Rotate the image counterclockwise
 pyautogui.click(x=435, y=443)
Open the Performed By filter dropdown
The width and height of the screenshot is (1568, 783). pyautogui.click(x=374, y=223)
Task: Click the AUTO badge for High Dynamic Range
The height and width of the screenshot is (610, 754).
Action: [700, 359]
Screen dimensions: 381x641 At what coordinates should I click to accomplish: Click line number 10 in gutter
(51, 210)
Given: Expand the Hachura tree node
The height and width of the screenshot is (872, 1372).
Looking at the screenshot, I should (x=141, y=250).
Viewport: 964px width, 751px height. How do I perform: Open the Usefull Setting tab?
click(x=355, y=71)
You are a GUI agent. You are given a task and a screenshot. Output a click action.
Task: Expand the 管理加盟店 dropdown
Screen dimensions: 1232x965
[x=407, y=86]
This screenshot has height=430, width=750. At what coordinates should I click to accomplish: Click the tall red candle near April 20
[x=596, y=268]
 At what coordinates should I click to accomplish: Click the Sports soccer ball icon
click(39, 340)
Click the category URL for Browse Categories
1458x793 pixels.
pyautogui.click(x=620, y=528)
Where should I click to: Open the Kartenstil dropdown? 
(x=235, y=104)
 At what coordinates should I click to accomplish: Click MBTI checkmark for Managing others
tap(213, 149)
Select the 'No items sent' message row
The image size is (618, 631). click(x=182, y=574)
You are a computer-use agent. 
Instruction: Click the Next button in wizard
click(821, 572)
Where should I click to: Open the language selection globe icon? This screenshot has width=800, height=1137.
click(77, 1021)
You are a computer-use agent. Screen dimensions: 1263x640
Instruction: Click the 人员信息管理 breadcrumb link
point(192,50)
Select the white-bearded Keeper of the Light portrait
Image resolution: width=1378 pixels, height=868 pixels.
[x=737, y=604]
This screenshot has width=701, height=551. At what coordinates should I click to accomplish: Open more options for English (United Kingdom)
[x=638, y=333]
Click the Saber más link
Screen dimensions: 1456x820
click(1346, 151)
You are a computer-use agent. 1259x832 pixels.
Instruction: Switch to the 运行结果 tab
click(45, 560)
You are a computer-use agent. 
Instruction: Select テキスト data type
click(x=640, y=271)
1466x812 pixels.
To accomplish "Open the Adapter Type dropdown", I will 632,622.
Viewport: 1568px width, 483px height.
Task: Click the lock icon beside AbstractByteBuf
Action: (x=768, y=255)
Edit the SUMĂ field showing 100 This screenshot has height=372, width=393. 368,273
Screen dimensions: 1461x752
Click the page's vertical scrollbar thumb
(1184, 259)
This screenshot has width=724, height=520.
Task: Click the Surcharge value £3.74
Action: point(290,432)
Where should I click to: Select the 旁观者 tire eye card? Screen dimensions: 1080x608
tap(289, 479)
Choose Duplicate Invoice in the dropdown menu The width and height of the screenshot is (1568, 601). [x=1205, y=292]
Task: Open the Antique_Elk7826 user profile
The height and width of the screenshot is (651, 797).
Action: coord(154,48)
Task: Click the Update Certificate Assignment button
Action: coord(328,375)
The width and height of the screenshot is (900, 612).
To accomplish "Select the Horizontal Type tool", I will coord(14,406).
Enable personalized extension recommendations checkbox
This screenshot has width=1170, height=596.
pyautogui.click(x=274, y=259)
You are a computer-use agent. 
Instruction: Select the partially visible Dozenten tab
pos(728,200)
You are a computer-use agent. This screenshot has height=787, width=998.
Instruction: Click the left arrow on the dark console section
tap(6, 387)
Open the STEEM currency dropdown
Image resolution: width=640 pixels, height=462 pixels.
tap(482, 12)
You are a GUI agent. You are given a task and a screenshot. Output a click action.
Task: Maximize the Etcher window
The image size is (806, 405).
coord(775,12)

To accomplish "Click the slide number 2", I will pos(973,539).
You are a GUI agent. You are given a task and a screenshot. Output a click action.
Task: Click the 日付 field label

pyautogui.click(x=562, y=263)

▬▬▬

WORK INSTRUCTION
Using the listing above, retype each line exactly.

EXERCISE SOLUTION
Rotate the image counterclockwise
 pyautogui.click(x=435, y=443)
Open the Performed By filter dropdown
The width and height of the screenshot is (1568, 783). pyautogui.click(x=374, y=223)
Task: Click the AUTO badge for High Dynamic Range
The height and width of the screenshot is (610, 754).
Action: [700, 359]
Screen dimensions: 381x641 At what coordinates should I click to accomplish: Click line number 10 in gutter
(51, 210)
Given: Expand the Hachura tree node
The height and width of the screenshot is (872, 1372).
Looking at the screenshot, I should (x=141, y=250).
Viewport: 964px width, 751px height. How do I perform: Open the Usefull Setting tab?
click(x=355, y=71)
You are a GUI agent. You are given a task and a screenshot. Output a click action.
Task: Expand the 管理加盟店 dropdown
Screen dimensions: 1232x965
[x=407, y=86]
This screenshot has height=430, width=750. At what coordinates should I click to accomplish: Click the tall red candle near April 20
[x=596, y=268]
 At what coordinates should I click to accomplish: Click the Sports soccer ball icon
click(39, 340)
Click the category URL for Browse Categories
1458x793 pixels.
pyautogui.click(x=620, y=528)
Where should I click to: Open the Kartenstil dropdown? 
(x=235, y=104)
 At what coordinates should I click to accomplish: Click MBTI checkmark for Managing others
tap(213, 149)
Select the 'No items sent' message row
The image size is (618, 631). click(x=182, y=574)
You are a computer-use agent. 
Instruction: Click the Next button in wizard
click(821, 572)
Where should I click to: Open the language selection globe icon? This screenshot has width=800, height=1137.
click(77, 1021)
You are a computer-use agent. Screen dimensions: 1263x640
Instruction: Click the 人员信息管理 breadcrumb link
point(192,50)
Select the white-bearded Keeper of the Light portrait
Image resolution: width=1378 pixels, height=868 pixels.
[x=737, y=604]
This screenshot has width=701, height=551. At what coordinates should I click to accomplish: Open more options for English (United Kingdom)
[x=638, y=333]
Click the Saber más link
Screen dimensions: 1456x820
click(1346, 151)
You are a computer-use agent. 1259x832 pixels.
Instruction: Switch to the 运行结果 tab
click(45, 560)
You are a computer-use agent. 
Instruction: Select テキスト data type
click(x=640, y=271)
1466x812 pixels.
To accomplish "Open the Adapter Type dropdown", I will 632,622.
Viewport: 1568px width, 483px height.
Task: Click the lock icon beside AbstractByteBuf
Action: (x=768, y=255)
Edit the SUMĂ field showing 100 This screenshot has height=372, width=393. 368,273
Screen dimensions: 1461x752
Click the page's vertical scrollbar thumb
(1184, 259)
This screenshot has width=724, height=520.
Task: Click the Surcharge value £3.74
Action: point(290,432)
Where should I click to: Select the 旁观者 tire eye card? Screen dimensions: 1080x608
tap(289, 479)
Choose Duplicate Invoice in the dropdown menu The width and height of the screenshot is (1568, 601). [x=1205, y=292]
Task: Open the Antique_Elk7826 user profile
The height and width of the screenshot is (651, 797).
Action: coord(154,48)
Task: Click the Update Certificate Assignment button
Action: coord(328,375)
The width and height of the screenshot is (900, 612).
To accomplish "Select the Horizontal Type tool", I will coord(14,406).
Enable personalized extension recommendations checkbox
This screenshot has width=1170, height=596.
pyautogui.click(x=274, y=259)
You are a computer-use agent. 
Instruction: Select the partially visible Dozenten tab
pos(728,200)
You are a computer-use agent. This screenshot has height=787, width=998.
Instruction: Click the left arrow on the dark console section
tap(6, 387)
Open the STEEM currency dropdown
Image resolution: width=640 pixels, height=462 pixels.
tap(482, 12)
You are a GUI agent. You are given a task and a screenshot. Output a click action.
Task: Maximize the Etcher window
The image size is (806, 405).
coord(775,12)

To accomplish "Click the slide number 2", I will pos(973,539).
You are a GUI agent. You are given a task and a screenshot. Output a click action.
Task: Click the 日付 field label

pyautogui.click(x=562, y=263)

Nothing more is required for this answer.